Weber Stream Restoration Initiative: Projects

  1. Tree Planting Study/Riparian Restoration (2006)

    We know that planting trees along streams helps keep the water clean, but we don't know which trees are the best choices. Duluth's Amity Creek will be the site for a study to determine which species can withstand animal browsing, competition from other plants, and are most cost-effective. Volunteers will plant white spruce, white cedar, white pine and tamarack, which will be assigned animal–browsing restraints and weed control treatments. NRRI researchers will monitor the trees monthly to determine their success rates, along with the expense associated with each species and treatment.

    Tree Planting - click to enlarge Tree Planting - click to enlarge Tree Planting - click to enlarge Tree Planting - click to enlarge
  2. Undergraduate Research Projects:
    • Effects of excess suspended sediment and turbidity on stream life (2006)

      A UMD undergraduate researcher is investigating the challenges faced by the little critters—the insects, crayfish, snails, etc. - living in today's urban streams.  Specifically, how does the excess sediment in the streams (from development, roads, etc.) affect the breeding and living conditions of the bug community? These effects are being investigated by sampling invertebrates in areas with a lot of sediment and little sediment.

    • Effects of loss of shading on stream life (2006)

      Two UMD undergraduate researchers are investigating the effect of lack of stream channel shading on stream insects and algae. They are using artificial substrates (which standardize the samples collected) to compare areas with and without stream shading provided primarily by large trees. Find out more about the role of the overhead canopy in the Stream Anatomy section.

    • ATV effects on streams: Group project with Minnesotan's for Responsible Recreation (2005-present)
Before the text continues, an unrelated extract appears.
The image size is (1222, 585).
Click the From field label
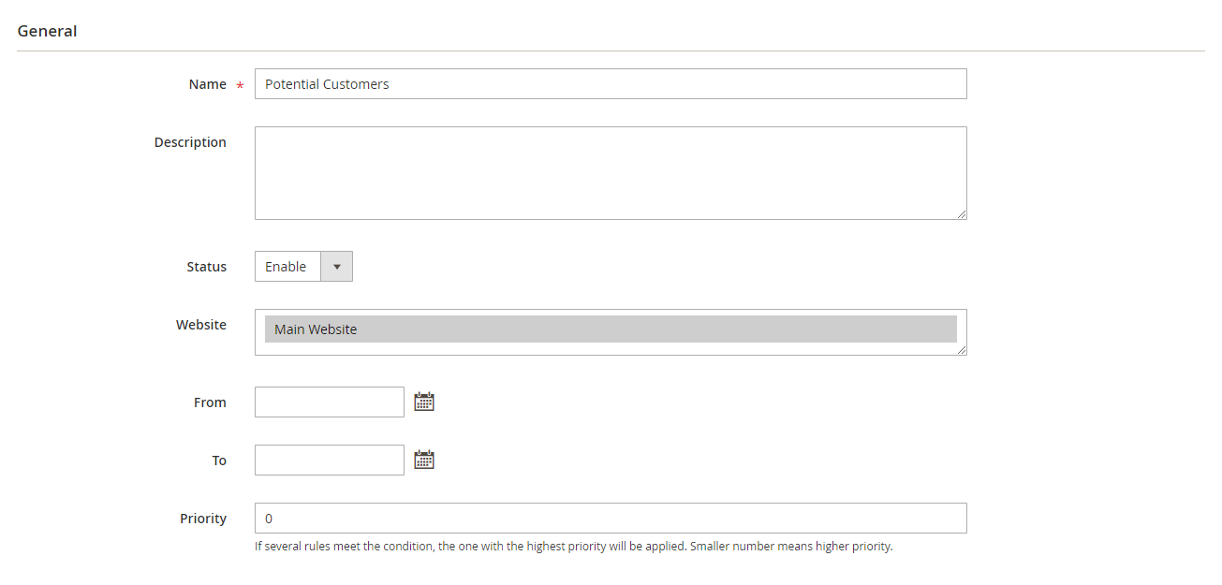point(210,402)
      It's easy to spot areas used heavily by All Terrain Vehicles. The popular ATV leaves deep ruts on the trails, erodes and compacts the soil. And when driven in and through streams, they can disrupt the sensitive aquatic ecology. The Weber Stream Restoration Initiative is helping folks who want to protect the Duluth watersheds by providing the hard science to quantify the damage done by some ATVs in sensitive areas. Minnesotans for Responsible Recreation (MRR) lead the charge to help the city enforce their rule of no ATVs within the city limits. NRRI scientists helped by designing solid methodology for students to conduct experiments on the effects of ATVs on the terrain.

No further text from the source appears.